Thursday, April 7, 2011

I Went Down To The Cross Roads...


                I'm standing at a crossroads today. I've been working in the substance abuse field for a short time, thinking that it would be good training for when I finish my schooling. The trouble is, after witnessing first hand and hearing the experiences of addicts and their parents in dealing with the industry itself, I really don't know if I want any part of it. Like any business, it's business is making a profit, and to that end it's a fairly greasy business. Yes, I'm sure the industry has plenty of good folks working in it, I've met many myself along the way, but that's not the issue. This is more of a personal moral issue. Hold on tight because this is probably gonna get weird.

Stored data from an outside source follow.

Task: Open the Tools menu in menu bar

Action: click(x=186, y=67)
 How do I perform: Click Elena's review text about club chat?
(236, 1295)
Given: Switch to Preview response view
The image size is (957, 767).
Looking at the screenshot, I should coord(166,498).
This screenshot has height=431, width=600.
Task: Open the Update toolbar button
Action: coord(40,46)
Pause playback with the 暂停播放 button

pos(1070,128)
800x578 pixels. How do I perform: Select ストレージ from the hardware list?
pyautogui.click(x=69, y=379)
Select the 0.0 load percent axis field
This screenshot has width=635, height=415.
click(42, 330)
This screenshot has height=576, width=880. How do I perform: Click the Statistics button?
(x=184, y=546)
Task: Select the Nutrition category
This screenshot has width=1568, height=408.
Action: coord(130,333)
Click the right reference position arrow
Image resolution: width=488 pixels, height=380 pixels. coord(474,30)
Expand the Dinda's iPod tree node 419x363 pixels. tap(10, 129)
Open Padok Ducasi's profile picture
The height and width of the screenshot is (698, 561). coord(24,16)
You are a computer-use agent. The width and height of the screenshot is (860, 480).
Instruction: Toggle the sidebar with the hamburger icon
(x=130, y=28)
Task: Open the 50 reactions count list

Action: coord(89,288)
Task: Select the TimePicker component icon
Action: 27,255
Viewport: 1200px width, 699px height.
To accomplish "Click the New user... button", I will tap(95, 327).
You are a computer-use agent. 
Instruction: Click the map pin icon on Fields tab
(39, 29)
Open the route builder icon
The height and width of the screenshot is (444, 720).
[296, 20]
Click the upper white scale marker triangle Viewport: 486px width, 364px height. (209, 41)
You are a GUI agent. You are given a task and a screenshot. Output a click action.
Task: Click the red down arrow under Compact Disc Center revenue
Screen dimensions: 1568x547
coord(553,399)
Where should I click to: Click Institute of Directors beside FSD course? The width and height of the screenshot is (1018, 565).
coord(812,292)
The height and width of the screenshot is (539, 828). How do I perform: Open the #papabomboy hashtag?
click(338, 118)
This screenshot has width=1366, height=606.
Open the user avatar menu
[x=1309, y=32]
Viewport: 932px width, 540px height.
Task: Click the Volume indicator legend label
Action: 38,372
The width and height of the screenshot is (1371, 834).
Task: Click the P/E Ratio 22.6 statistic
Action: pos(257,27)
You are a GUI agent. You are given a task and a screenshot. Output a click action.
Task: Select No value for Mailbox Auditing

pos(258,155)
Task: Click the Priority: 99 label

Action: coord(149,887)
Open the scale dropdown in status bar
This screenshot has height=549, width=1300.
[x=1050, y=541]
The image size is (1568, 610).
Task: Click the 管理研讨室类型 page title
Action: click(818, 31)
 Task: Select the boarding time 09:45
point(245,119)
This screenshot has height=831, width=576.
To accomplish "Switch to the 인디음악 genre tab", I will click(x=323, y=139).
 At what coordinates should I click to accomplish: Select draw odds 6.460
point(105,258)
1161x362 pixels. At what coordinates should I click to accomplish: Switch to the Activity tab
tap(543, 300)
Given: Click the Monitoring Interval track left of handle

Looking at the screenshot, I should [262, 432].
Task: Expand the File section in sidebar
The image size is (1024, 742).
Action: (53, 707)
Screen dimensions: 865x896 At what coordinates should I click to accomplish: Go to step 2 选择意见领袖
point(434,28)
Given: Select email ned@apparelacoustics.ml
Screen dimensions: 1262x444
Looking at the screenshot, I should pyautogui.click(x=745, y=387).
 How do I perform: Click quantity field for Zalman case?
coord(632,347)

                I am gonna try to explain where my head is at with this in the rest of this post, so just bear with me for a bit. I feel a presence in life. Some may call it God, the Spirit, the Universe or whatever, it has never told me it's name, but I feel it there none the less for that. Since I began trying to develop a relationship with this presence and heighten my awareness in it, my life has undergone some profound changes, all of them positive. It's almost as if my life is proceeding as it should, naturally. I don't consider myself enlightened, after all I didn't discover anything, I just stopped ignoring it. A direct result of this is that I don't have any struggles. If I do stray from the "path,"  if you would, my own spirit suffers dramatically and quickly. Please remember that I am not trying to convince you of anything, this is just my experience and what I feel to be true.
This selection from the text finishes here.